HAPPY BIRTHDAY INTERNET SOCIETY !

CHAPTER III "ITALY'S CONTRIBUTION TO INTERNET DEVELOPMENT"

3.2 Protocols

I rapporti storici e funzionali tra ISOC e IETF
Historic and functional relationship between ISOC and IETF
Claudio Allocchio
  • IETF was born in January 1986 as a very small group (21 people) of researchers who met in San Diego (California) under the original name of "DARPA - Gateway Algorithms and Data Structures Task Force"; this name was changed at that meeting into IETF for the first time.
  • Unitil 1990 activities ran as an informal group of experts which published informal "Requests For Comments" (RFCs), whose implementaion was then accomplished inside programmes and devices avaialble on the network.
  • As a "formal organisational structure" was missing, a number of practical-administrative-legal problems started to happen to IETF activities, and in the early '90s they became quite evident.
  • Besides logistics activities (to make IETF work more and more people were needed, an administration, a financial office, somebody to negotiate with hosting sites), also intellectual property rights handling in an appropriate way was needed.
  • Furthermore, we needed an organisation capable of spreading the cutural use of the network (at that time it was still an aggregate of technologically different neworks, not only running TCP/IP) beyond scientific institutions, and also inside social life.
  • IETF was the technical branch only, and was unable to take care of these activities, too.
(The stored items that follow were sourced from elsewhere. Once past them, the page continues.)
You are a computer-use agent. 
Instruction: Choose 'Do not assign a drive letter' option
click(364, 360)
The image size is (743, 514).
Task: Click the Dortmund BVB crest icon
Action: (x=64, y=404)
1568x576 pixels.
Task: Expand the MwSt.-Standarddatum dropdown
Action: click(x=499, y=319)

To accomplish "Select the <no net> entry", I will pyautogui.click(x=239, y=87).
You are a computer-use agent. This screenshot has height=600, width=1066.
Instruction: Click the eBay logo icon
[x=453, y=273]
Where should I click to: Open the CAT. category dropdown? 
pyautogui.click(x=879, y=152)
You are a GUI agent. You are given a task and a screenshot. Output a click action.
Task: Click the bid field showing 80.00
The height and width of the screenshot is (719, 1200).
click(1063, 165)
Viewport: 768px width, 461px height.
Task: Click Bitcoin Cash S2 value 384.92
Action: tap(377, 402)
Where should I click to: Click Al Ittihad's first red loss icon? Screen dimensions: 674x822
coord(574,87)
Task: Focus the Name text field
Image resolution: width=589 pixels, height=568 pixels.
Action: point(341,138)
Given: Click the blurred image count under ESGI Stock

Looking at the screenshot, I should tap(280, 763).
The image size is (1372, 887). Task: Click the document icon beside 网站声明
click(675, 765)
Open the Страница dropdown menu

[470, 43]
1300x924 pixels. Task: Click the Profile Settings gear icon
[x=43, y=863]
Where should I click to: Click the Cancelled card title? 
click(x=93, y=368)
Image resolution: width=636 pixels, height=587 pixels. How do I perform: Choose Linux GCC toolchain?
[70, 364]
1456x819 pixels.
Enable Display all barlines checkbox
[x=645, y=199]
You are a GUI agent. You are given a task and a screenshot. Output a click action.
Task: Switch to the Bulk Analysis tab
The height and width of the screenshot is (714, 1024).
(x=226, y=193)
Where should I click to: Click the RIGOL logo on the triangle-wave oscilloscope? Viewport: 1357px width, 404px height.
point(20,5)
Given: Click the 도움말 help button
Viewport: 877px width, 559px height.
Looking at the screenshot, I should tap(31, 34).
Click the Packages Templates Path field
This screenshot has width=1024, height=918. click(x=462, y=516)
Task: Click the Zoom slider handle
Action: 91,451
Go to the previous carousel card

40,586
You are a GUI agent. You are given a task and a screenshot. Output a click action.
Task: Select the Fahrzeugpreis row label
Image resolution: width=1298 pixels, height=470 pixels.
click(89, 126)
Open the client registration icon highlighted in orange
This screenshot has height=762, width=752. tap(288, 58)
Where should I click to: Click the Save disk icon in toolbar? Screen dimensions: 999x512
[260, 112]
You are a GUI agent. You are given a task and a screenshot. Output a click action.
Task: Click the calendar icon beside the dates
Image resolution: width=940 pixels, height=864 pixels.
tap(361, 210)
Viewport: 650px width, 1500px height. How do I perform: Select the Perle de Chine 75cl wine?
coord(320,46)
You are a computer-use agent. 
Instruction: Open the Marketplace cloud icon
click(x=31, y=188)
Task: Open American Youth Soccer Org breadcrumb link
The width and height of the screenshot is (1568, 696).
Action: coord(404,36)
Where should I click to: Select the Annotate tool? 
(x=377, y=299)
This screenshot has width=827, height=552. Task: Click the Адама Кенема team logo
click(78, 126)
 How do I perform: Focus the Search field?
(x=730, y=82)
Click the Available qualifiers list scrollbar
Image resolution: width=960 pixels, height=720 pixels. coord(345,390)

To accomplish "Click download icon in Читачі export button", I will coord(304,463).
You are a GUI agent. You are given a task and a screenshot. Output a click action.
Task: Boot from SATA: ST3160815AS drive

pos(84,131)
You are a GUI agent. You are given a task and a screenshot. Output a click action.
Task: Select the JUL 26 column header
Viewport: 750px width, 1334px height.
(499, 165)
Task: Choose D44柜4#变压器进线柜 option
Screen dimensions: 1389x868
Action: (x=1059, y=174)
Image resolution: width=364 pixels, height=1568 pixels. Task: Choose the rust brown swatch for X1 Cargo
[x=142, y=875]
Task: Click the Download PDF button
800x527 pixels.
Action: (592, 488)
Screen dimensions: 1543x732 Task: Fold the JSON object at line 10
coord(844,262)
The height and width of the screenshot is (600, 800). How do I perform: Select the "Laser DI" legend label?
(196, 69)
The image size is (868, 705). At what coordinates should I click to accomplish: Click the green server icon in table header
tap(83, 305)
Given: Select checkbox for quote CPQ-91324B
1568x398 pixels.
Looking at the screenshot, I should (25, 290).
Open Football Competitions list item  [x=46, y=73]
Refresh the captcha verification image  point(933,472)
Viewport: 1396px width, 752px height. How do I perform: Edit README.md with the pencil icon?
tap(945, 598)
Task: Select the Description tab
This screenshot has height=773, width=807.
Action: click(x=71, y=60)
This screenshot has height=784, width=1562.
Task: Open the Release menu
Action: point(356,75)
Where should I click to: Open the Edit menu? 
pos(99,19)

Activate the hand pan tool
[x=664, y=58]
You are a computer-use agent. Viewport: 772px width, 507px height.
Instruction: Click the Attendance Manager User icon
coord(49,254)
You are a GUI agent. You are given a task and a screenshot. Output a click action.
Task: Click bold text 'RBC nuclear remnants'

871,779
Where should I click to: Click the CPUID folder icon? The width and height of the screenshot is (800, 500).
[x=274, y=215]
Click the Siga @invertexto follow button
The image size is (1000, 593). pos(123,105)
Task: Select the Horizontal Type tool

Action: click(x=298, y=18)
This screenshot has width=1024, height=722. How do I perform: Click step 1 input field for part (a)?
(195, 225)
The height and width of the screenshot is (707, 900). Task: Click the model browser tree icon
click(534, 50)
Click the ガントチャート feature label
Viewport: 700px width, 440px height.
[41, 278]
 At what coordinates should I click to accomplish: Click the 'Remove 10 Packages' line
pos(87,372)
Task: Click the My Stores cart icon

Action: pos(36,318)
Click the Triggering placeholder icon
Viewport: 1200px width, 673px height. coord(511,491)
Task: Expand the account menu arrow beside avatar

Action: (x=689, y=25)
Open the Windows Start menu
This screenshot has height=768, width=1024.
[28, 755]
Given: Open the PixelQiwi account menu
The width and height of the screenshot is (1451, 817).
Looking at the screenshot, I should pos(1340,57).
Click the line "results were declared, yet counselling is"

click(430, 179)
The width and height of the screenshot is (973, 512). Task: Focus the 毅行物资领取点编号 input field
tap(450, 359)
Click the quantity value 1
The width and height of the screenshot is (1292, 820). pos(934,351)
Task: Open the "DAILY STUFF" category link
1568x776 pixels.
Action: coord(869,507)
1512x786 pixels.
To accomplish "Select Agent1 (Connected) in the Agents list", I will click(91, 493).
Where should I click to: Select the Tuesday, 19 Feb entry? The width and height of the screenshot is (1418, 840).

Hence the decistion to use the clear need for an IETF parent organisation also to do something more, and to look forward.
  • It was thus a "social decision", born by combining various peoples' ideas, with Vint Cerf leading the group, sponsored also by the need to find a meeting forum between the network users, not limited to netwrok engineers, but also to bring the newtwork to other users, and to be able to talk about the network with political and financial organisations.
  • Talking formally with other oganisations (ITU for example) needed a legal-formal body which operated as the IETF "hat".
  • ISOC, in 1992, made this happen, and also started the diffusion of the Internet culture we previously described. ISOC did not started silently like IETF: the preparation was careful and accurate, and the first event, INET92 conference, was very well organised, as any other "large international conference": even if IETF attendees in 1992 were no more than 600 people, at the conference many more people showed up.
  • Formally, IETF is a technical working group by ISOC, where participation is completely open and "individual" (everyone just represents himself and his ideas, not those of any group, employer or others), and where individual's work contribution is given "in favour of ISOC and for the open community".
  • Registering to take part to an IETF meeting automatically means to accept this rule, and to tranfer the rights of one owns ideas and actions to ISOC.
  • Thus, the RFC copyright, but also of the proceedings, of the discussion minutes etc, belongs to ISOC, which then makes them openly available to anybody. ISOC provides IETF various services:
    • logistic/support to organise both meetings and daily operations (mailing lists, web sites, work tools, etc). ISOC also supply the administrative personnell needed to make IETF work.
    • legal/institutional role, to handle the intellectual property rights of the IETF results, to protect copyright (sometimed we ended up in font of a court to disentagle problems about some specification which were claimed private, even if they were made at IETF, or to settle trademarks problems).
  • ISOC is also the legal body who signs releationships/MOUs/contracts with the other world organisations, ITU for example, and it does it on behalf of IETF, which is legally non-esistant, and cannot do it.
  • In one sentence: ISOC run as legal father of IETF.